24.This assumes a hot-water storage system which is charged at night. The ESB currently market a system, known as Centralec, whereby this is done with ohmic heating. An attempt has been made to enhance this system with on-line micro-computer control, with the aid of the TCD engineers.

25.The impact of Dr Lalor's book and subsequent work on biomass has falsified this prediction. To provide the equivalent of Carnsore Point with a managed biomass production system, using cutaway bog and marginal land for short-rotation forestry, harvested mechanically and feeding central electricity generating stations similar to those currently in use for milled peat, is currently (1982) regarded as feasible. Pilot-schemes on a scale of the order of 10MW are currently in operation.

26.This goes back to the process of humanisation of the early hominids; fire must have played a key role in imposing group cohesion, development of language etc.

27.This was intended as a tongue-in-cheek comment.

From here on the notes relate to the available material.

28. The key step is to employ someone, to work in association with a good research area, whose motivation is not primarily academic, and who is unconstrained by academic schedules. A good model would be to take the IIRS and re-deploy it throughout the interstices of the whole 3rd-level system, keeping its own distinct programme and project management. This pattern exists in Norway.

29. When one tries to develop a career-structure for those involved (see note 28) one runs into difficulties. The TCD Applied Research Consultancy Group, with which the writer was associated, ran with moderate success from 1976 to 1980, but in the end foundered as a result of the inability to keep good people in key areas on a one-year contract basis. Traditional academic R and D functions by exploiting casual labour. To provide an alternative, more stable, applied-research career-outlet would make traditional fringe-academic short-term jobs look less attractive. The problem cannot be resolved within the 3rd-level system.

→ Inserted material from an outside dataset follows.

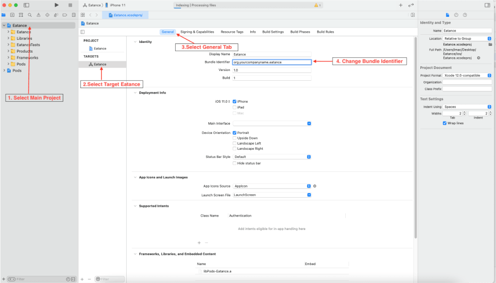Screen dimensions: 496x283
Task: Expand the Libraries folder in navigator
Action: tap(9, 38)
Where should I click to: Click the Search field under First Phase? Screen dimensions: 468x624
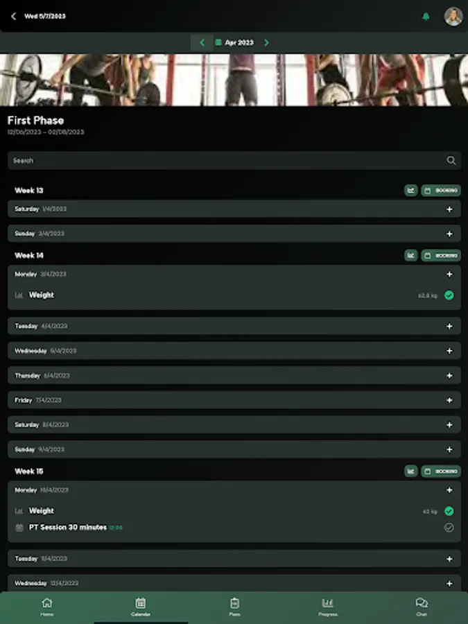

30.There are some 50 such sites currently under active development; there is an association of site-owners, and an emerging corps of consulting engineers familiar with mini-hydro practice.

31. One such process, set up in or about 1973, took 100KW from the ESB at the far end of the Western rural distribution network, to run a furnace to grow quartz crystals. The firm did not survive. There was at that time a certain lack of sophistication on the part of those administering development grants to industry in the West; the lessons have by now been learned.